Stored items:
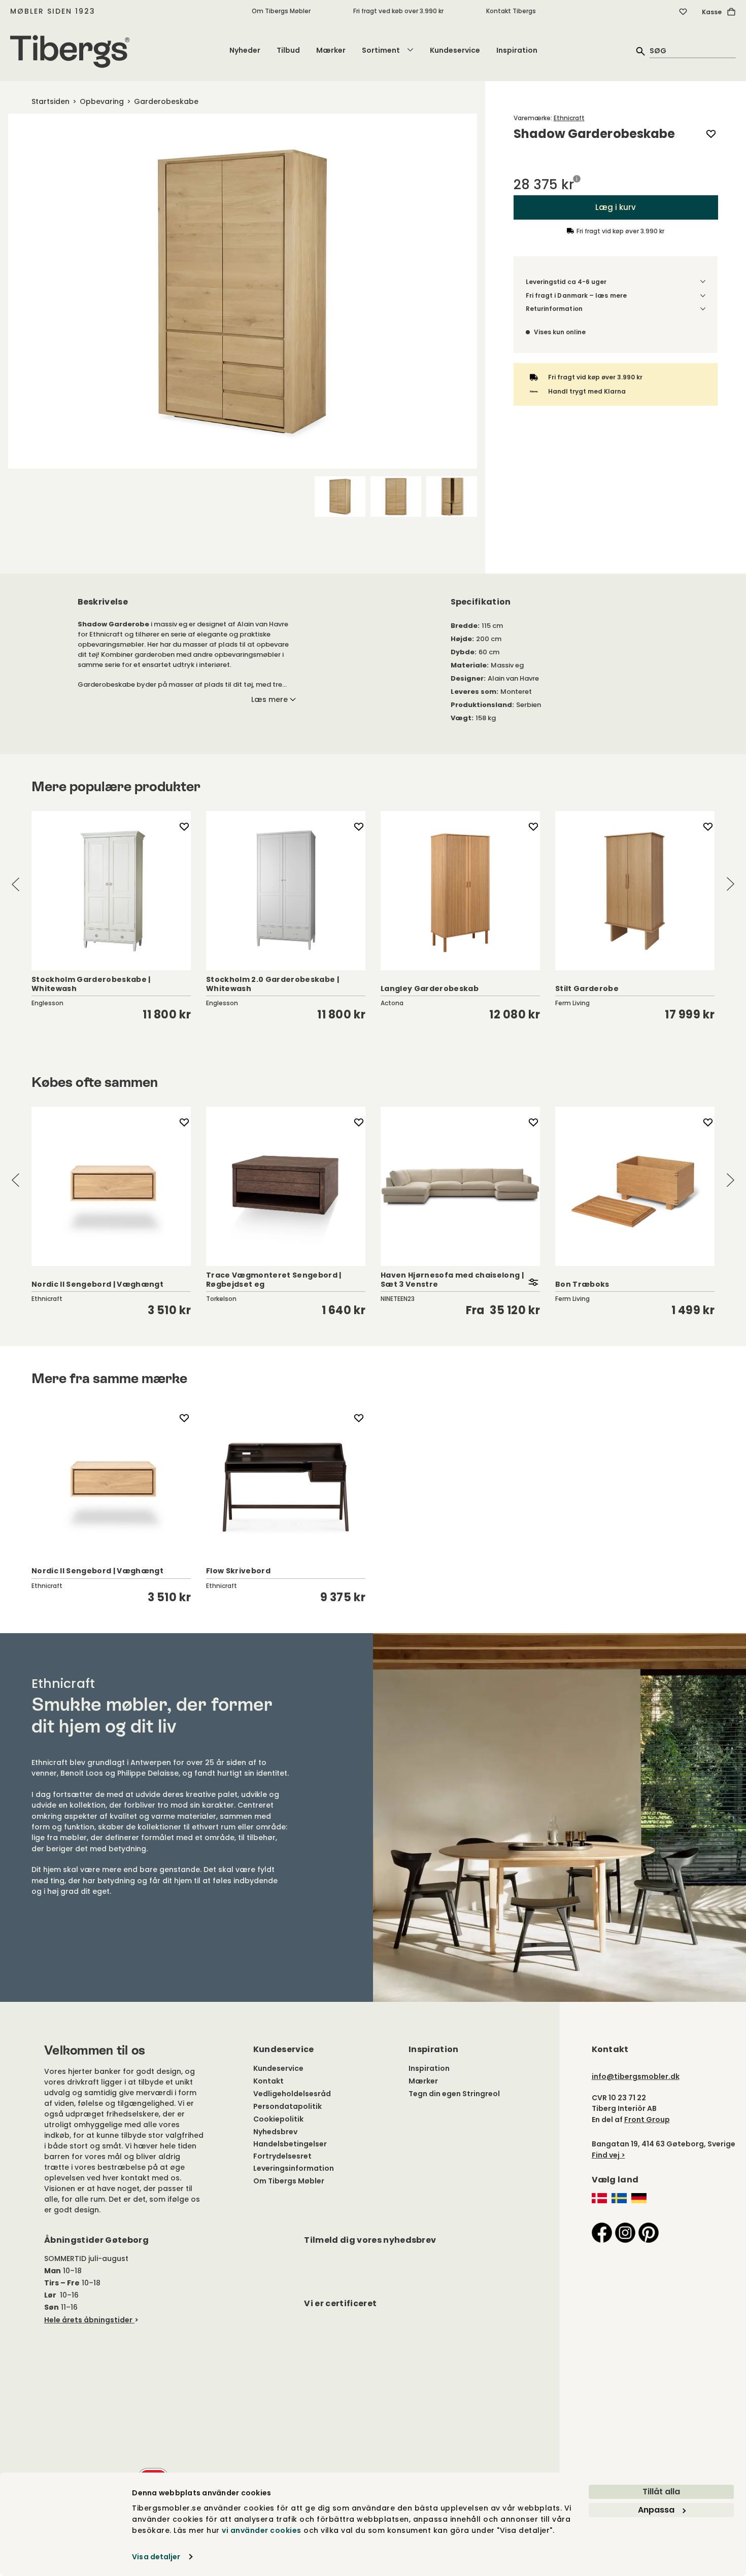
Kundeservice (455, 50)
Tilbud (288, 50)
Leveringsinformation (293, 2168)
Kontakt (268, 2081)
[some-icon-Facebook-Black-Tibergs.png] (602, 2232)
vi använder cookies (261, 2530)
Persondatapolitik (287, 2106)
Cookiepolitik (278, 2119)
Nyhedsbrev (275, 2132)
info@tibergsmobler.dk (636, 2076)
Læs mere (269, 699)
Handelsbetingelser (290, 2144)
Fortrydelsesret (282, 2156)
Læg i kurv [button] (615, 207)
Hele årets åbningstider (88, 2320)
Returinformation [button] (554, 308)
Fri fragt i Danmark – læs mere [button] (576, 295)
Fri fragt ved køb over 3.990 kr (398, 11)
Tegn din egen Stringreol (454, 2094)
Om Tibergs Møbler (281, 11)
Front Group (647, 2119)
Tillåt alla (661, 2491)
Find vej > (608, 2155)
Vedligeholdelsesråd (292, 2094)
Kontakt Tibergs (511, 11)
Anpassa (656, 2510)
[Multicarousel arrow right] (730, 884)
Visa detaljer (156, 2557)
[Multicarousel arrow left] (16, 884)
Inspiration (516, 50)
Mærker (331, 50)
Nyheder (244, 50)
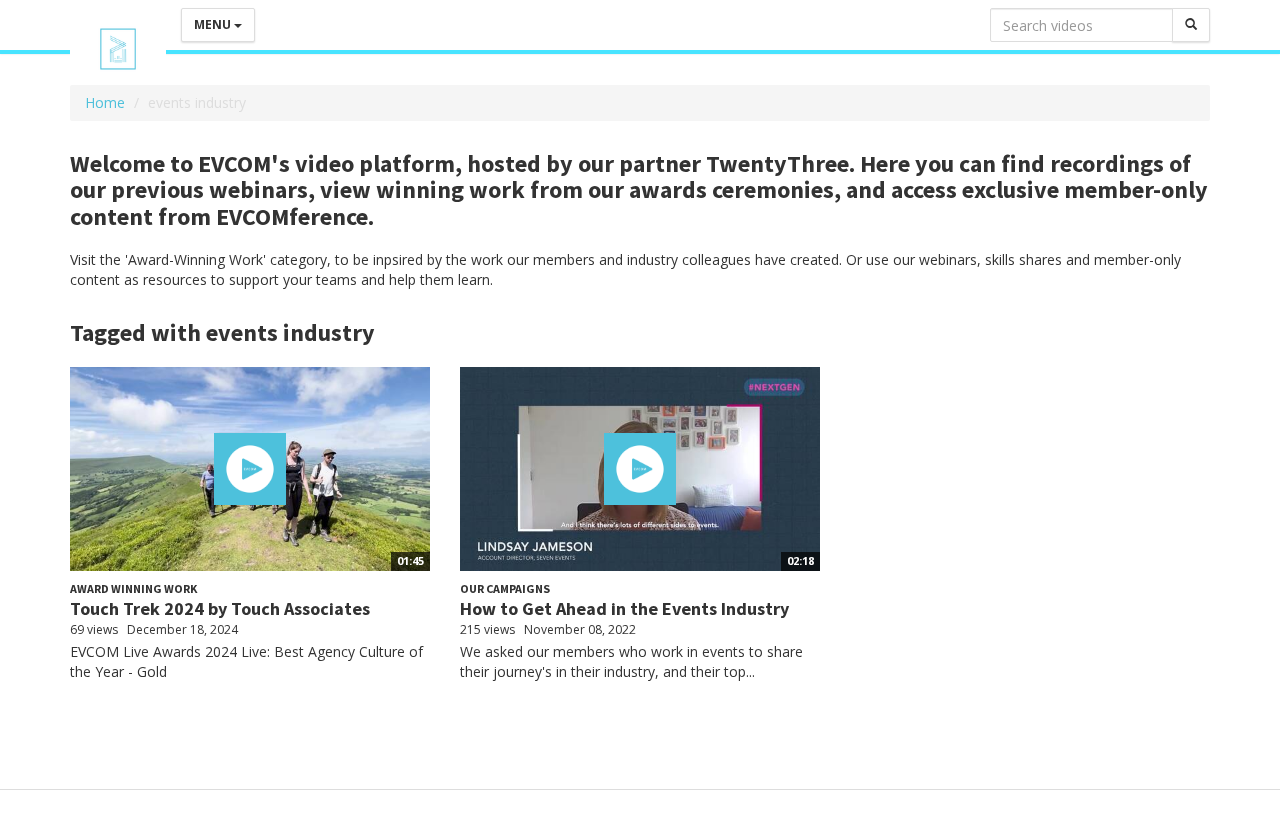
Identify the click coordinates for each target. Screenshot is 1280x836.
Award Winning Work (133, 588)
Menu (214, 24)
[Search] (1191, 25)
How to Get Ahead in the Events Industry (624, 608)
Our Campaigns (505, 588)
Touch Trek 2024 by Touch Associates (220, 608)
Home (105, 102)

ABOUT THIS TASK:
Go through the entries above and copy every line containing "mere".

WRITTEN RESPONSE:
Læs mere (269, 699)
Fri fragt i Danmark – læs mere [button] (576, 295)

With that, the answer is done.